Material to process Block Start

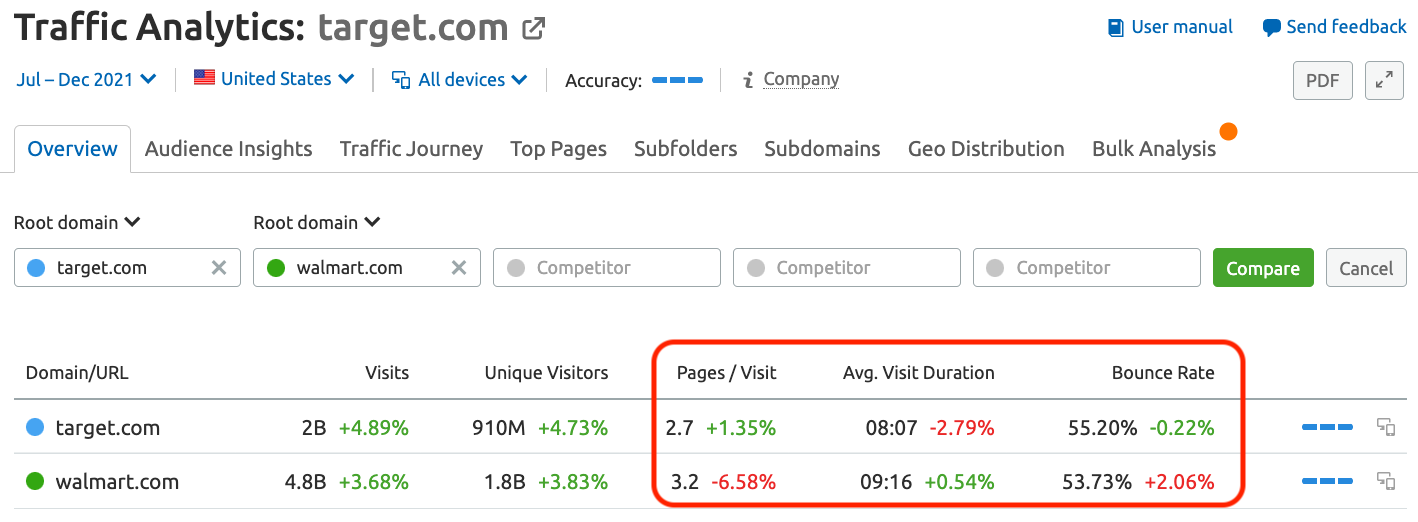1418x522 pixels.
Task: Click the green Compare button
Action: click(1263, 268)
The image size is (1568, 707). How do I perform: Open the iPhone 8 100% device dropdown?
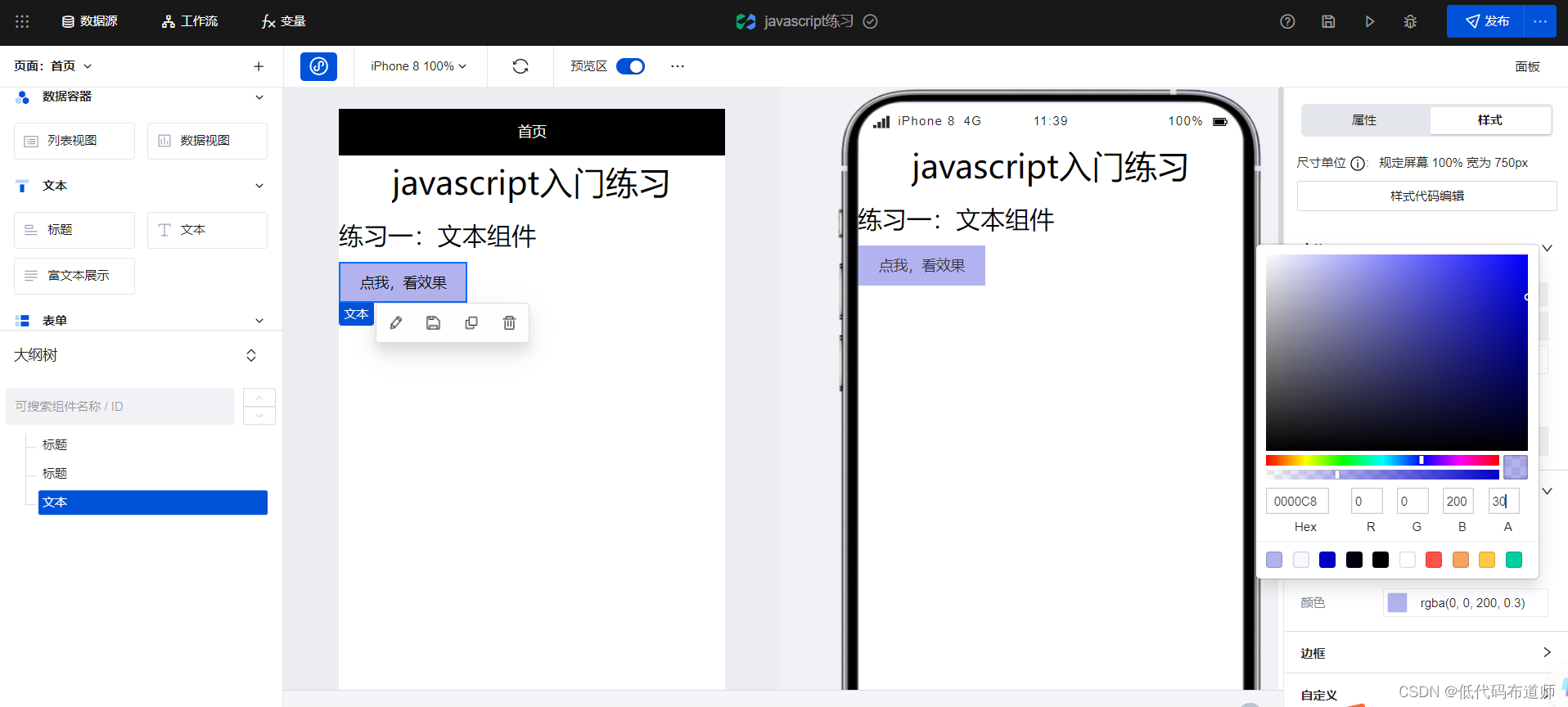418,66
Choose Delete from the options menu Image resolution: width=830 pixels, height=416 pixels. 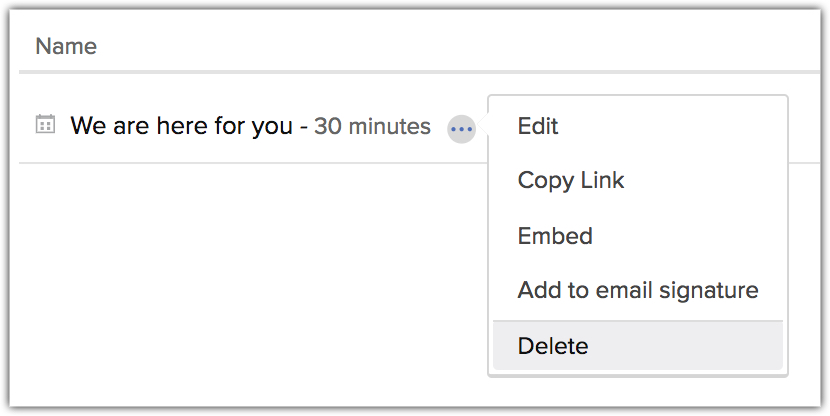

Material to process Block End

Exercise instructions: Exactly the lines from the one that contains "The image size" through the last line of the records should be set down, and the pictures should be dropped.

Solved exercise:
The image size is (1568, 707). How do I perform: Open the iPhone 8 100% device dropdown?
418,66
Choose Delete from the options menu Image resolution: width=830 pixels, height=416 pixels. 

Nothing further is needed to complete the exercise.